Brief → The answer is to contain only the line containing "Task: Open Papierkorb in the navigation bar" and the lines after it through the last one, each reproduced exactly as it appears below.

Dataset entries:
┄┄┄┄┄┄

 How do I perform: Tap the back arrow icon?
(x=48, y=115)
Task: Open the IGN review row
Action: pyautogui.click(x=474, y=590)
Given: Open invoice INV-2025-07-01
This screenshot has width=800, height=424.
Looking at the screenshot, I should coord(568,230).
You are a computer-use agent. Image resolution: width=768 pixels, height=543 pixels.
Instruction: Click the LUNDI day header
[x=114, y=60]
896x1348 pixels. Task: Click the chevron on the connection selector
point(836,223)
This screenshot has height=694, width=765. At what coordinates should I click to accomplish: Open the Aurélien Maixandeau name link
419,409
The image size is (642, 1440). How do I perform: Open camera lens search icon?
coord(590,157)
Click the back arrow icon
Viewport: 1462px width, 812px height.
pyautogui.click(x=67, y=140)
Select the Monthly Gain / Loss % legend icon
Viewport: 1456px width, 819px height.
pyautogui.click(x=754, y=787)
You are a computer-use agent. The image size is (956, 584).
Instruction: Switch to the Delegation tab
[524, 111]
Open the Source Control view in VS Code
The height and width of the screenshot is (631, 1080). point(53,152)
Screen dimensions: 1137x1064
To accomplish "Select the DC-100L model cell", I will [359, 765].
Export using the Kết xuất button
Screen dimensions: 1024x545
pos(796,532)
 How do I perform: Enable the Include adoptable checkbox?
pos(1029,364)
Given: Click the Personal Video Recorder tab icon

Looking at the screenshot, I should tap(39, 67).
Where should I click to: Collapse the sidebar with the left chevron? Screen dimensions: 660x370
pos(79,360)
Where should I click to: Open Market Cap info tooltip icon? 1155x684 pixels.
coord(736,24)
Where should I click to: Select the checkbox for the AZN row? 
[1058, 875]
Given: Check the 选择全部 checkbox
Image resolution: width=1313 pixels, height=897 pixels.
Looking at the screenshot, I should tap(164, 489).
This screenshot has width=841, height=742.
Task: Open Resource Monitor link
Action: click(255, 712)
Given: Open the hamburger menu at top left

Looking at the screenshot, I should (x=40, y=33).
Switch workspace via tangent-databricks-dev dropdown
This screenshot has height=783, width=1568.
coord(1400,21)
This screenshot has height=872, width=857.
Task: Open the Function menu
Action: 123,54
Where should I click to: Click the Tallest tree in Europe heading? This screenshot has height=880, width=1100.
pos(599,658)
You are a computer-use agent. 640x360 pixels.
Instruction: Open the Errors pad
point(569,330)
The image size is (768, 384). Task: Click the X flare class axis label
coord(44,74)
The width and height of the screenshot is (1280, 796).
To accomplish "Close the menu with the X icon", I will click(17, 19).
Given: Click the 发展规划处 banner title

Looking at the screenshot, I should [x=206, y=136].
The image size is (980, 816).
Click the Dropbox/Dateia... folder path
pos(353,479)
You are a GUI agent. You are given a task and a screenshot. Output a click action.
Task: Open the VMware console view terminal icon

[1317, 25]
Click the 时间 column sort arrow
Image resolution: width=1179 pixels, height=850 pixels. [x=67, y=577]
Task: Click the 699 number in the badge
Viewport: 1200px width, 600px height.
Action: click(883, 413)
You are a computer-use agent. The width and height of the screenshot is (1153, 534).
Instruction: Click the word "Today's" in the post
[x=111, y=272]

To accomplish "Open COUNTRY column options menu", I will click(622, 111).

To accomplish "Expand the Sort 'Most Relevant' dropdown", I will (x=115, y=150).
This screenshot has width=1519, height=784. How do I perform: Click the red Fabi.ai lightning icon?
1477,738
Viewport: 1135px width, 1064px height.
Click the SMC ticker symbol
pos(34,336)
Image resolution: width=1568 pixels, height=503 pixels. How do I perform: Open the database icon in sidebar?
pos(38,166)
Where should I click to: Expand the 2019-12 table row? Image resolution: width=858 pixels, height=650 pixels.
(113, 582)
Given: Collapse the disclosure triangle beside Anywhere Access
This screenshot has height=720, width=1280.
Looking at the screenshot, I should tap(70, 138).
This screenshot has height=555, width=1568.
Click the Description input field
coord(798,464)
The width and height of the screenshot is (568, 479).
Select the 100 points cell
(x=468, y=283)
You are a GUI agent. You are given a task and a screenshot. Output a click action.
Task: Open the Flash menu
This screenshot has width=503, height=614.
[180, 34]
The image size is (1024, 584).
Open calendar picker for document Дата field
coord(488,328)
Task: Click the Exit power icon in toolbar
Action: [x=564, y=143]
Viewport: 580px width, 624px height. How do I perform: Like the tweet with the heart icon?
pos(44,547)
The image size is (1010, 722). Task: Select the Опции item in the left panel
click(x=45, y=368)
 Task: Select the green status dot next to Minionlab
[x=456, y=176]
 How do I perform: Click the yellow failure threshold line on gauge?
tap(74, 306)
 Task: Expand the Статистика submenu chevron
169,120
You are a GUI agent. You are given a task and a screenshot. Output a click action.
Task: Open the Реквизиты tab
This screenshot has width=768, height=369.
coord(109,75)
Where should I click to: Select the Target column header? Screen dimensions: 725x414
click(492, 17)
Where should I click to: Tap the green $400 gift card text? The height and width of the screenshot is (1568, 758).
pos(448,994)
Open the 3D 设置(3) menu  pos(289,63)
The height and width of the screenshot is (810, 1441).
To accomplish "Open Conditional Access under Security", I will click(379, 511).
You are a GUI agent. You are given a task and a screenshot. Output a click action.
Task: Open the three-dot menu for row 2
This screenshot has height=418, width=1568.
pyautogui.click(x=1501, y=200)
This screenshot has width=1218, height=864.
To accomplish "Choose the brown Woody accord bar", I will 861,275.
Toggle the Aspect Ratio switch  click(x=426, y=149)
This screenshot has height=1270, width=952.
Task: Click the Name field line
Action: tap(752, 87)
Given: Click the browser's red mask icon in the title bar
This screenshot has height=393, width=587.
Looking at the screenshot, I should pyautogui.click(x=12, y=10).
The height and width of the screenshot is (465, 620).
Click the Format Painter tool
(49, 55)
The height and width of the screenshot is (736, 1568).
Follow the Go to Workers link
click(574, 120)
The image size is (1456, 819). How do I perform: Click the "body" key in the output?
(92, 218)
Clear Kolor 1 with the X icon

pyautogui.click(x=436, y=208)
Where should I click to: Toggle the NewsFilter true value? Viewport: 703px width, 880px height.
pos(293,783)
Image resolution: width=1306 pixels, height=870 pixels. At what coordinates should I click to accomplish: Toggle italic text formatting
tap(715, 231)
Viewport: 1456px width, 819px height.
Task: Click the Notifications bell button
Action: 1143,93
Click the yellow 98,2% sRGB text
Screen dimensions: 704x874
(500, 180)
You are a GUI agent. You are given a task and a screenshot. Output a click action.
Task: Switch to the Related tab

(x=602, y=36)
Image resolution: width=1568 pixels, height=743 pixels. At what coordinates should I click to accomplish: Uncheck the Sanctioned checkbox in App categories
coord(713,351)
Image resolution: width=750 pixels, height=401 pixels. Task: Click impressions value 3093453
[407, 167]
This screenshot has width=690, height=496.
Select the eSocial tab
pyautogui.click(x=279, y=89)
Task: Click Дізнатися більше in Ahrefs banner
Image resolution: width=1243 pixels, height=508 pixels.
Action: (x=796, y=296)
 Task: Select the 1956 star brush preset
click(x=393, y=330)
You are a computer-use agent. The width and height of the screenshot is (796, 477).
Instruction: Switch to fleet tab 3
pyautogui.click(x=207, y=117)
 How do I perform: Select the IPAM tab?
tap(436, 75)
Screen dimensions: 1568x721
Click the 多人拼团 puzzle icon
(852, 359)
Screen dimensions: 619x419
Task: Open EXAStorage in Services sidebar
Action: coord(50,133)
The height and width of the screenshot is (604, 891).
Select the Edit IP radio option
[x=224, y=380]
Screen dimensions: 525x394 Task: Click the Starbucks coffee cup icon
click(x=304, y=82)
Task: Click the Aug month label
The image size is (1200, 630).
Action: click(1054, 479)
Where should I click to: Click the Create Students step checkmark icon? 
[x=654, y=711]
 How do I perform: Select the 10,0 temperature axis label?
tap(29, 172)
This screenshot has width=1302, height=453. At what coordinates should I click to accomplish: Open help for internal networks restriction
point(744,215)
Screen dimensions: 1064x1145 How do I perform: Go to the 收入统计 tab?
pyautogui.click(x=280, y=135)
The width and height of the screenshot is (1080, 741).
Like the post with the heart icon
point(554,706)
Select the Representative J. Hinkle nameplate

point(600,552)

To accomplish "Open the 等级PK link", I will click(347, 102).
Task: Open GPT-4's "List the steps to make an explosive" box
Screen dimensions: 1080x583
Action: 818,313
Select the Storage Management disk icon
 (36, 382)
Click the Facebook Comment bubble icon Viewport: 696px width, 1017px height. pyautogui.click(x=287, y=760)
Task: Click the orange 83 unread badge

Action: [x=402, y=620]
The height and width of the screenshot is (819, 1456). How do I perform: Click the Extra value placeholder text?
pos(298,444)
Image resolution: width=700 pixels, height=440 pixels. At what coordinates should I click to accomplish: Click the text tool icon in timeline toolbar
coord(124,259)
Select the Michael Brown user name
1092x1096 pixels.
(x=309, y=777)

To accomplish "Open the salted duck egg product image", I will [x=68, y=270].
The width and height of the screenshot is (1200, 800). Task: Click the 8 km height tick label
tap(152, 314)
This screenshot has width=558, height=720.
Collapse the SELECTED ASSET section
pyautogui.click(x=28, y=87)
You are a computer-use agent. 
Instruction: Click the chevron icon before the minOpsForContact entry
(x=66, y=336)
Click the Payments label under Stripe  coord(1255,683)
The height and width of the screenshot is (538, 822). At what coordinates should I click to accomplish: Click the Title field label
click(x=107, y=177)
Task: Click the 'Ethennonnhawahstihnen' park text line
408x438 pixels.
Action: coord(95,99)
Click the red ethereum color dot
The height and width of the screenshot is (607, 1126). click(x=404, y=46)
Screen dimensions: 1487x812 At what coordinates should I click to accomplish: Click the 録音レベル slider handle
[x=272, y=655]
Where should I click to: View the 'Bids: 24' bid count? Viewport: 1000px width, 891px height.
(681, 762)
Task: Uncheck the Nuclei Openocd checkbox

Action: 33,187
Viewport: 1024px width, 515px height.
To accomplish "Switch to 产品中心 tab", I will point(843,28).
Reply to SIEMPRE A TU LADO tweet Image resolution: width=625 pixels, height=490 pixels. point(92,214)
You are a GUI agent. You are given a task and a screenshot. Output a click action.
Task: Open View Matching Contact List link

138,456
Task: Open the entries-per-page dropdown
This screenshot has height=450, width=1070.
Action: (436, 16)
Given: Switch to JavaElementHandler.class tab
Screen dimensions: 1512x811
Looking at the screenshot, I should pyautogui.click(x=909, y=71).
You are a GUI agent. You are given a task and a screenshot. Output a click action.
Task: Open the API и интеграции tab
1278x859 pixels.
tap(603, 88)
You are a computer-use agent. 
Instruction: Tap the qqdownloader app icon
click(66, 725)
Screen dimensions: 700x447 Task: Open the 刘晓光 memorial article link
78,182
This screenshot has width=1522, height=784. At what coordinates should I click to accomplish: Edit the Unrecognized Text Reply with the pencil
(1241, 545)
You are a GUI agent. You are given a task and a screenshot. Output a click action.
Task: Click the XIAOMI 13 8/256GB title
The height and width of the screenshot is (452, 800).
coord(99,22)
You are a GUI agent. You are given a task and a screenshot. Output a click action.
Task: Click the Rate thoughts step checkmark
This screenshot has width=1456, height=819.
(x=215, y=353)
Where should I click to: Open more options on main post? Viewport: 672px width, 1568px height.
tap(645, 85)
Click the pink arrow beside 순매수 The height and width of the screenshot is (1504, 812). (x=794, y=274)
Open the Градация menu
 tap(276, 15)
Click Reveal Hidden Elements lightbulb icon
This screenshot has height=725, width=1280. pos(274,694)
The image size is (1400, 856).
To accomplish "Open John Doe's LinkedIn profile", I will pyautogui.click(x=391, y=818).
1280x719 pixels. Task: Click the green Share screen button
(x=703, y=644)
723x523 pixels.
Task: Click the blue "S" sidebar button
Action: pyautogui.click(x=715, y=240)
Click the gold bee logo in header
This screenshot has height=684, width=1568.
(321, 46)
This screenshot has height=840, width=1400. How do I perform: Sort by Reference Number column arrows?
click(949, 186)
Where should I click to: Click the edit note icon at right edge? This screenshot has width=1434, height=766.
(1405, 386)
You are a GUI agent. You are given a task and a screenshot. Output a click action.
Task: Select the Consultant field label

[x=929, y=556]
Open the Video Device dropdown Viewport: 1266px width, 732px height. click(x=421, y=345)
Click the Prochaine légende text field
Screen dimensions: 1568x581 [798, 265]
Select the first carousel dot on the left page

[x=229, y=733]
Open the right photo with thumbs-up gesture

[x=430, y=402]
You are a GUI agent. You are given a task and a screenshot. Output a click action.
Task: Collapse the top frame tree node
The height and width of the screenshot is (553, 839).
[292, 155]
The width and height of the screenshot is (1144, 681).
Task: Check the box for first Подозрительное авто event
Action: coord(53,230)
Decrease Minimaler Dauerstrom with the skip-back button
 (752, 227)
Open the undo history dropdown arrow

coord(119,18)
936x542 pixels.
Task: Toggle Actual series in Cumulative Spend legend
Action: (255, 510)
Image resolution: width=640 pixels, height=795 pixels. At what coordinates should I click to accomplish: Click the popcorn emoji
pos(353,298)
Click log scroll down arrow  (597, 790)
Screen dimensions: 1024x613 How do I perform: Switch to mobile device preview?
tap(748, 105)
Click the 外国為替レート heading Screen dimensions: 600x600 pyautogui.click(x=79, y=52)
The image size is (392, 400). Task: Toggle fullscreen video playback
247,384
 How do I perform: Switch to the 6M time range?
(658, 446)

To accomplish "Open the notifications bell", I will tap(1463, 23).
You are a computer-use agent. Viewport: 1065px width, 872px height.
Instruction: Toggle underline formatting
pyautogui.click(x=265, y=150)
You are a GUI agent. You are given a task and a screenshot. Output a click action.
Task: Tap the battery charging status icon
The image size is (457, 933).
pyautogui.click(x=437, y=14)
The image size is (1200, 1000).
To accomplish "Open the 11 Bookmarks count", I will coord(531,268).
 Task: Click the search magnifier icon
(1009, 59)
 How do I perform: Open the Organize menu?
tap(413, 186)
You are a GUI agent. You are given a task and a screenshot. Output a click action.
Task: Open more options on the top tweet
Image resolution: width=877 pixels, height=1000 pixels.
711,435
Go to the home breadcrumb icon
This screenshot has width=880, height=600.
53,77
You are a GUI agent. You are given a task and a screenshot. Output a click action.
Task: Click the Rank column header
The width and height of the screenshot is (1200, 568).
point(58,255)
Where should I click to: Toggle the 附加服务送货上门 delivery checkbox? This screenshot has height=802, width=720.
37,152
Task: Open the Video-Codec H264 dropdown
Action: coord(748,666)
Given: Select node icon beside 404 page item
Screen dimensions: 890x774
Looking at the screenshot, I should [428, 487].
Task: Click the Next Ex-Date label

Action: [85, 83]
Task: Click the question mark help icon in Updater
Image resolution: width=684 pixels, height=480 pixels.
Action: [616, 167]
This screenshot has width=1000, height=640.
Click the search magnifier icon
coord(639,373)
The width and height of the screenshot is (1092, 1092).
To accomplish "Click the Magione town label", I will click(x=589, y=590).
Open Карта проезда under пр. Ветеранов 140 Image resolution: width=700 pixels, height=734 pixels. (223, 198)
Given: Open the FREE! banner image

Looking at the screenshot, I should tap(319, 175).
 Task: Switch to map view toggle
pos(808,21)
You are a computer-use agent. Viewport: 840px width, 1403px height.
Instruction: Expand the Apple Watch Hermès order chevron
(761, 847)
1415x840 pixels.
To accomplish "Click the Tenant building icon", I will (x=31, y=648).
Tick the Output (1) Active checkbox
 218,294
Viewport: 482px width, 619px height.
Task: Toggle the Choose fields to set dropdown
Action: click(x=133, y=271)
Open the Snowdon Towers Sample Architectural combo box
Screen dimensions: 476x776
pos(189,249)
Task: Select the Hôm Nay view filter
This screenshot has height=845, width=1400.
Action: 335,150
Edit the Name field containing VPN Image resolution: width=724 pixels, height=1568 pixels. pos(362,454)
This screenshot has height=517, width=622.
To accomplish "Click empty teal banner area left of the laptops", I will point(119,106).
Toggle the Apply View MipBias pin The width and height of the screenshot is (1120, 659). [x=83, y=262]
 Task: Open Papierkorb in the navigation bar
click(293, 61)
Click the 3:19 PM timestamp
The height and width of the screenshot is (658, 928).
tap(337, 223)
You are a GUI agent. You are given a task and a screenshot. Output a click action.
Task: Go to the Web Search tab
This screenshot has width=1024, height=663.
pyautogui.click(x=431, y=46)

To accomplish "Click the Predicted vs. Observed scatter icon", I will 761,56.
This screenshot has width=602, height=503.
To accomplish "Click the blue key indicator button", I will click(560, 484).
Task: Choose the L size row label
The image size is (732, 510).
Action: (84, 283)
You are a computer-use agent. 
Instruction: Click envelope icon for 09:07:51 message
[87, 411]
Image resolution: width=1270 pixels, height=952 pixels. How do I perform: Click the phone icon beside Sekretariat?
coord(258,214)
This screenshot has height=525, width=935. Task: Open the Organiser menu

┄┄┄┄┄┄

Written answer →
 Task: Open Papierkorb in the navigation bar
click(293, 61)
Click the 3:19 PM timestamp
The height and width of the screenshot is (658, 928).
tap(337, 223)
You are a GUI agent. You are given a task and a screenshot. Output a click action.
Task: Go to the Web Search tab
This screenshot has width=1024, height=663.
pyautogui.click(x=431, y=46)

To accomplish "Click the Predicted vs. Observed scatter icon", I will 761,56.
This screenshot has width=602, height=503.
To accomplish "Click the blue key indicator button", I will click(560, 484).
Task: Choose the L size row label
The image size is (732, 510).
Action: (84, 283)
You are a computer-use agent. 
Instruction: Click envelope icon for 09:07:51 message
[87, 411]
Image resolution: width=1270 pixels, height=952 pixels. How do I perform: Click the phone icon beside Sekretariat?
coord(258,214)
This screenshot has height=525, width=935. Task: Open the Organiser menu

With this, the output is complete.